New research published today, shows how light can be used to control the electrical properties of graphene, paving the way for graphene-based optoelectronic devices and highly sensitive sensors.
This year's Nobel Prize for Physics was awarded for research into graphene, recognising its potential for many applications in modern life, from high-speed electronics to touchscreen technology. The UK's National Physical Laboratory, along with a team of international scientists, have further developed our understanding of graphene by showing that when this remarkable material is combined with particular polymers, its electrical properties can be precisely controlled by light and exploited in a new generation of optoelectronic devices.
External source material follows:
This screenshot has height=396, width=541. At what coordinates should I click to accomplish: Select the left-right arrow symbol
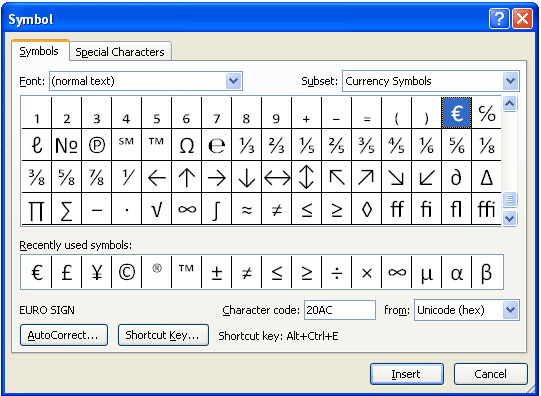276,177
The polymers keep memory of light and therefore the graphene device retains its modified properties until the memory is erased by heating.
Light-modified graphene chips have already been used at NPL in ultra-precision experiments to measure the quantum of the electrical resistance.
In the future, similar polymers could be used to effectively 'translate' information from their surroundings and influence how graphene behaves. This effect could be exploited to develop robust reliable sensors for smoke, poisonous gases, or any targeted molecule.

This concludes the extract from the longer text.